Olavo de Carvalho (1947 – 2022)
Reparo como o catolicismo tem vindo a alterar-se na forma como é vivido pelos próprios leigos. Não é incomum hoje vermos auto-proclamados católicos defendendo coisas como o aborto. Não duvido que o façam com boa intenção, porém mergulhados numa ignorância que não abona a favor de ninguém.
Este termo “aborto” vem do latim, formado por AB-, prefixo que denota privação, mais ORIRI, “nascer, ter origem”. Significa então “privação de nascer”. Esta é a realidade que os defensores do aborto querem ignorar.

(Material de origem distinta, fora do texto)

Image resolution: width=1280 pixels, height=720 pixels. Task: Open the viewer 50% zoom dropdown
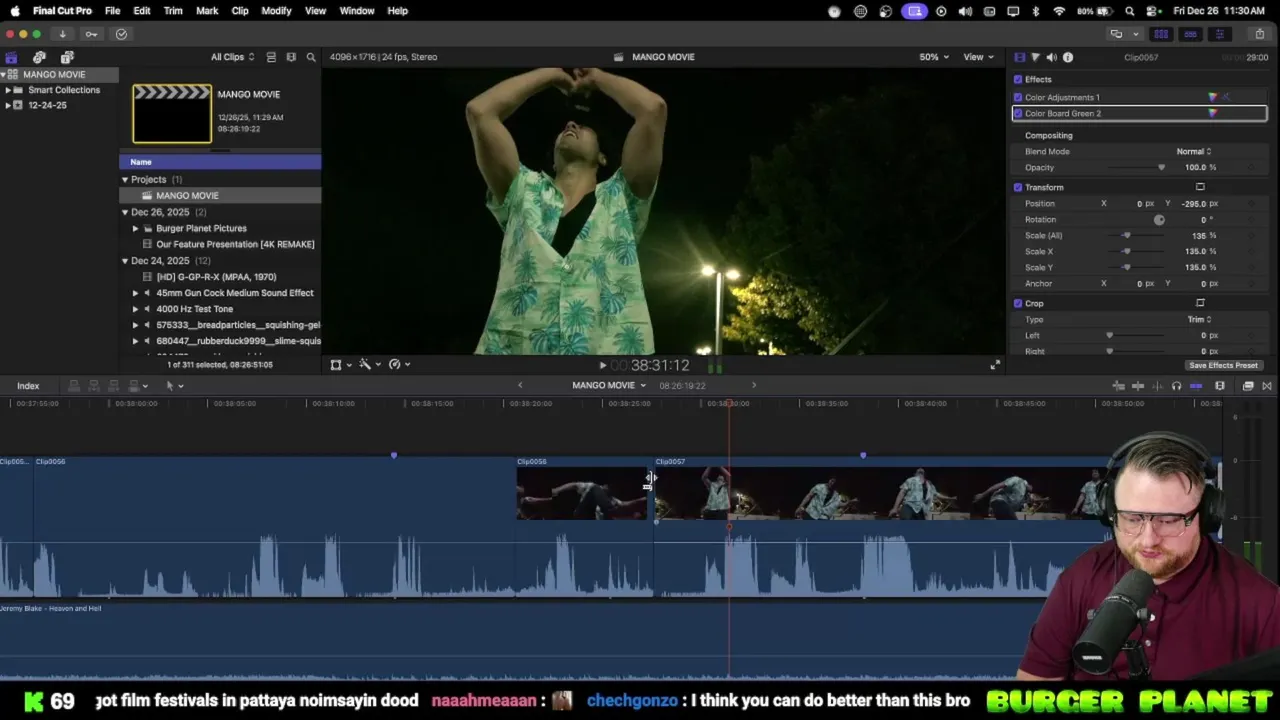tap(934, 57)
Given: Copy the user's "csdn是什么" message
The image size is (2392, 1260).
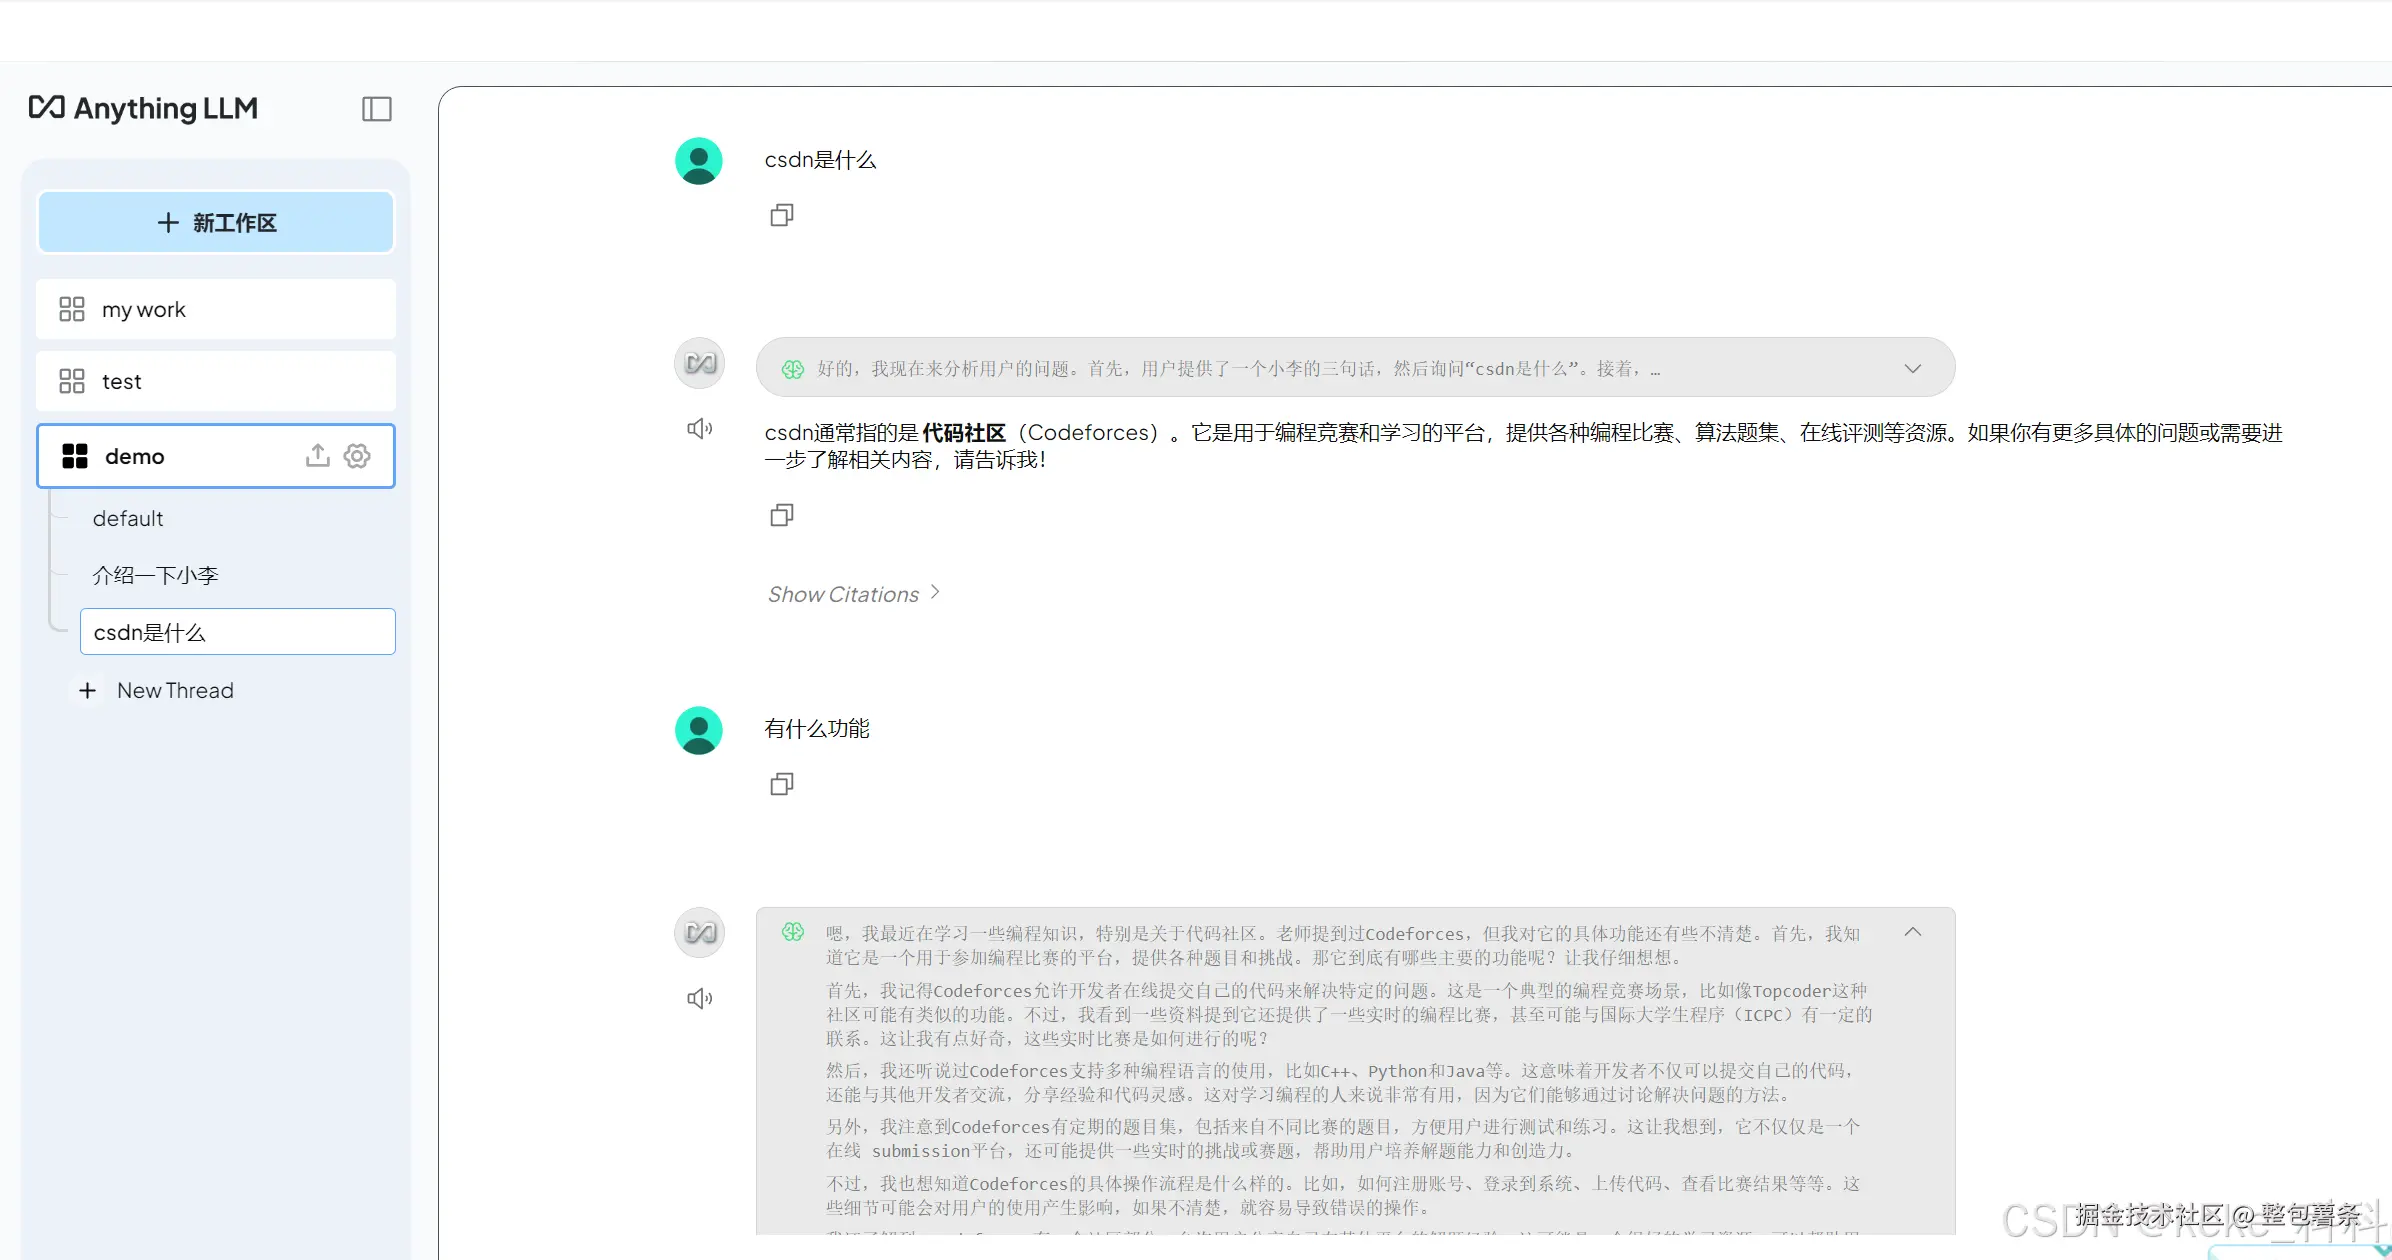Looking at the screenshot, I should tap(781, 215).
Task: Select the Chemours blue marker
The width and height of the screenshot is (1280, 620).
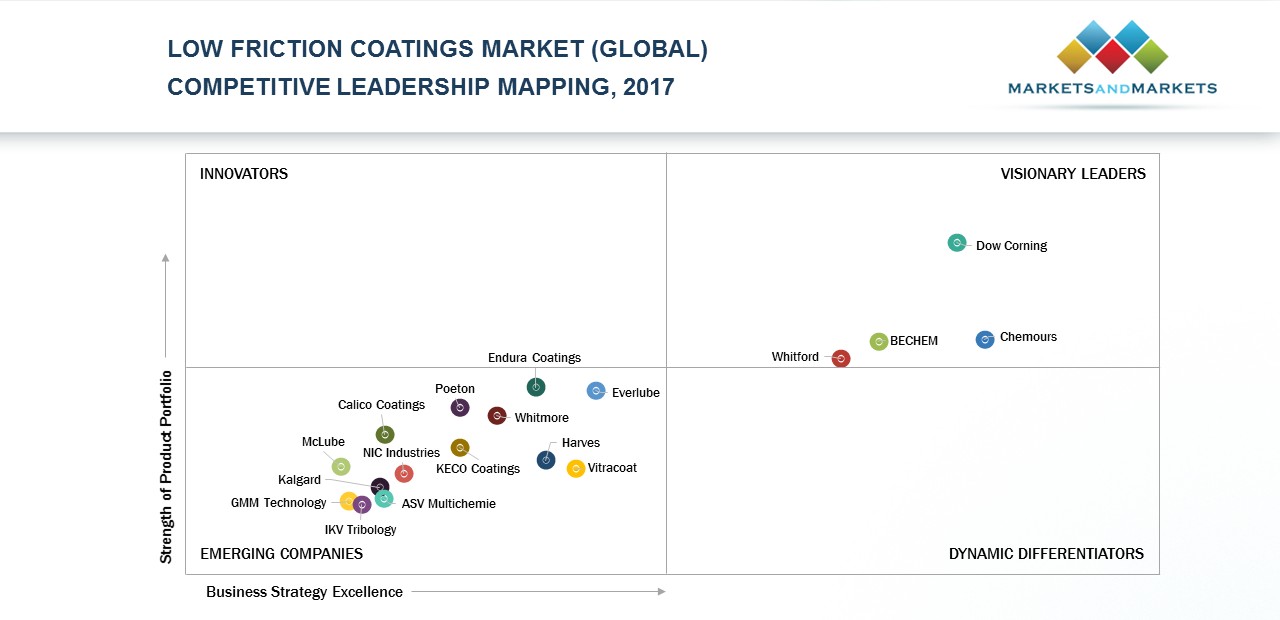Action: pyautogui.click(x=985, y=340)
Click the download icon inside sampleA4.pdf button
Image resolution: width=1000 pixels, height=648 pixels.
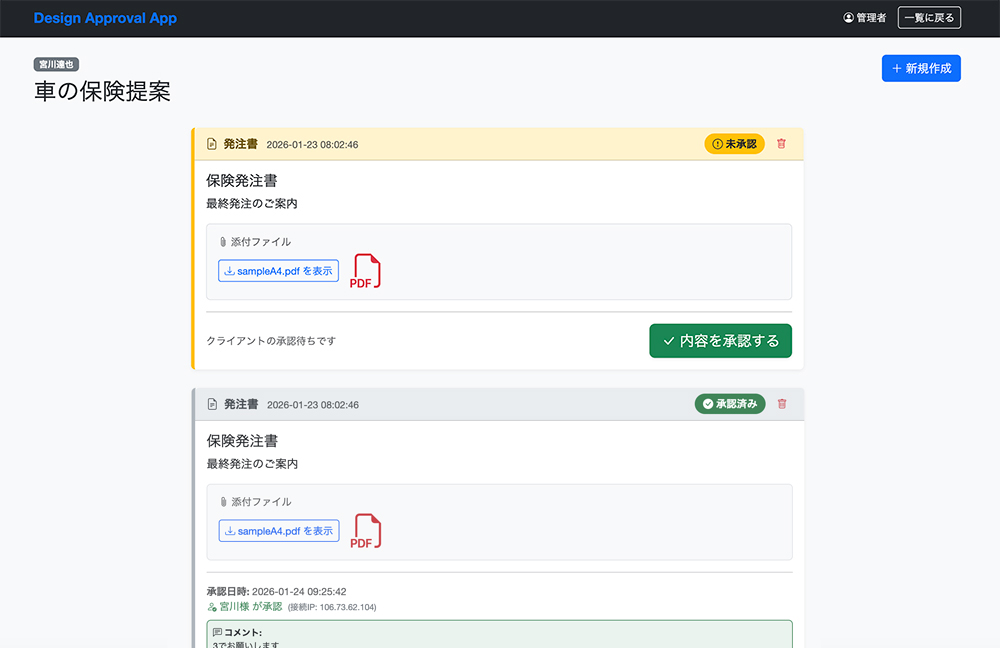[x=230, y=270]
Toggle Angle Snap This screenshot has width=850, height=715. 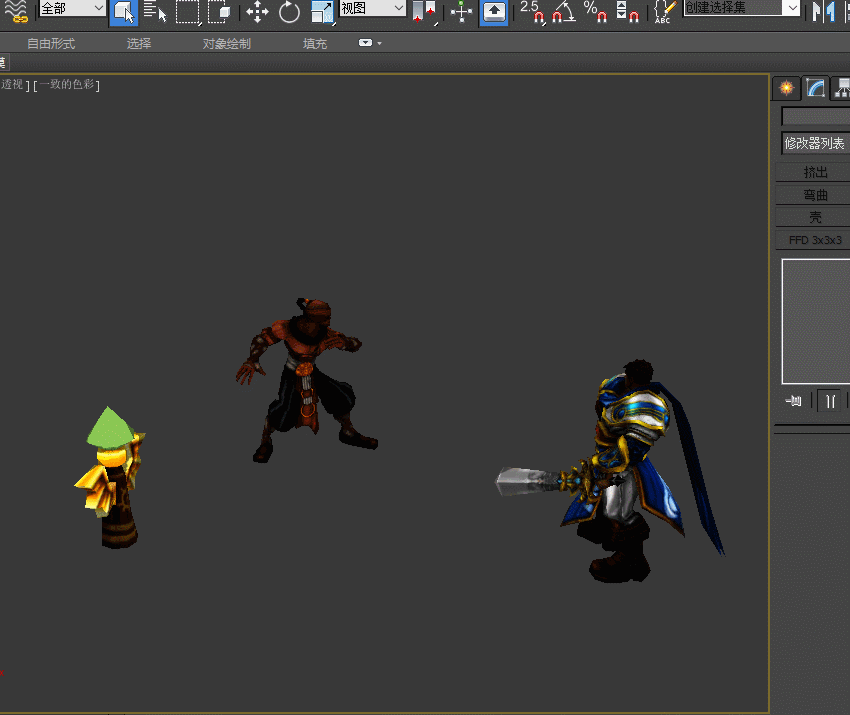tap(565, 12)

Na comunicação social, na literatura feminista e no entretenimento têm vindo a associar essa palavra a conceitos como “direitos reprodutivos”. Ora, se esse termo é adequado, eu duvido, pois como é que matar um bebê no ventre respeita os direitos de alguém reproduzir ou não? “Não reproduzir” é NÃO REPRODUZIR. Não é reproduzir e eliminar o fruto da reprodução, fingindo que nunca foi reproduzido. É a coisa mais fácil de não fazer, só que isso significaria colocar um freio na Revolução Sexual.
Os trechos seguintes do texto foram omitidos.